The Staff Shelf: Green Apple Books
What are booksellers reading?
When we walk into a bookstore, the first place we go is the staff recommendation shelves—it’s how you get a quick sense of the personality of the store. The very best bookstores are merely a reflection of the eclectic, deeply felt opinions of the book-lovers who work there. As part of our Interview with a Bookstore, we asked the staff at Green Apple Books what they recommends.
SLIDESHOW: Green Apple Books Staff Shelf
- MAX (BOOKSELLER) RECOMMENDS: This book haunts and harrows, hunts and hypnotizes. There is no other like it. Pessoa wrote entire volumes of prose, poetry, philosophy, and literary criticism under several different names (heteronyms) over the course of his life, but this book of “fiction” is undoubtedly his magnum opus. Every sentence in here is one I could read over and over. I can’t tell if I read this book or if it read me.
- CHRIS (BOOKSELLER) RECOMMENDS: Ostensibly a book about poetry, Madness, Rack, and Honey is really about self-doubt and the marvelous ability we have to see past our failures–even though it feels like an impossible thing!–in order to express ourselves. I recommend it to anyone with a creative bone in their body (i.e., everyone).
- EMILY (BOOKSELLER) RECOMMENDS: It’s hard to know where to begin with a book like this besides saying it’s amazing. Imagine if Joan Didion or Maggie Nelson wrote true crime. Thernstrom’s pain and confusion over the loss of her friend bleeds through every page, yet she is quick to examine her own feeling: how much of her grief is real, she asks, and how much is simply a product of the story she is telling? Dead Girl is a complex and brilliant meditation on the ways we deal with trauma.
- KEVIN (CO-OWNER) RECOMMENDS: At last! My bookselling days are now complete! With Feral House reissuing my favorite book of all time, I can ride the rails into the sunset, as my “want list as long as my arm” customers can buy a new copy of this and not have to wait for a rare, OP copy to stumble in. Much more than crime, much more than an autobiography of San Francisco’s greatest hobo thief, You Can’t Win is an entertaining, engrossing testament to an era very long gone. Masterful!
- JOHN (BOOKSELLER) RECOMMENDS: If you like the Metamorphosis. If you like beaches. If you like rain. If you like raining fish. If you like raining leeches. If you like bibliophiles (or are one). If you like telepathic dogs and garrulous cats. If you like Jonnie Walker and Colonel Sanders. If you like hallucinations. If you like it when people don’t explain things to you. If you like whodunits. If you like novels told from the first, second, and third person. If you like Beethoven’s Archduke Trio. If you like alternate universes and interweaving plotlines. If you like Oedipus complexes. If you like the woods. If you like painting. If you like retrograde amnesia. If you like crows. If you’d like a good read…

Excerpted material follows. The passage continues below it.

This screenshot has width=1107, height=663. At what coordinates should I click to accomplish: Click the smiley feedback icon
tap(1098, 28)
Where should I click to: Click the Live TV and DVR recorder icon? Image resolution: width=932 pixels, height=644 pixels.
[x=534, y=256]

- STEPHEN (BUYER) RECOMMENDS: To call J.A. Baker’s book a book about birds is similar to saying Moby-Dick is a book about whales. This is so much more than ornithology. It’s a marvelously textured, understated, and beautifully written account of a man’s quest to learn certain aspects of the natural world–to become part of the corner of the universe he’s come to inhabit. Baker’s language is precise and poetic and his insights, on the behavior of birds and man, are remarkable. I love this book all out of proportion.

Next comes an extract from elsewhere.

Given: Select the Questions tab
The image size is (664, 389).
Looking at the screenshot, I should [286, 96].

- SPIROS (USED BOOK BUYER) RECOMMENDS: As the Great War fitfully starts in the Austrian Empire, we are introduced to our hero, Svejk, who has been “finally certified by an army medical board as an imbecile.” Reconscripted despite his rheumatism (and certified imbecility), we follow Svejk in his progress through a loonybin, an army brig, a prolonged anabasis through Bohemia, and his incarceration as a Russian prisoner of war. Practically all of Svejk’s actions precipitate chaotic, if not downright catastrophic results; nevertheless, Svejk will endure because, while he may be an imbecile, he is most certainly nobody’s fool.
- LINNE (BOOKSELLER) RECOMMENDS: Do you like your sailor stories booze-soaked, murderous, and whittled to a sharp, graceful point? Do you like novellas so compelling you stay up late despite yourself, knowing that you’re riding a beautiful train bound for certain doom? Do you like writers who have published in The Paris Review? I like all of those things, and this brutal, gorgeous tome made me feel empathy, anxiety, resilience, and despair in equal measure. For such a dastardly dude, McGlue stole my wary heart within a few short pages, and Moshfegh’s prose had me sending out the literary bat-signal to all of my reader friends. Treat yourself, finish it in a day, then pass it on.
- SAMMY (BOOKSELLER) RECOMMENDS: Raunchy and smart, Alissa Nutting’s Tampa leaves no perverse stone unturned. Yet Celeste Price is a highly likable–if not chilling–protagonist who will make you both laugh and gasp. This book is about as irreverent as it gets. A darkly entertaining read that explores the complex relationship between our sexuality and our morality.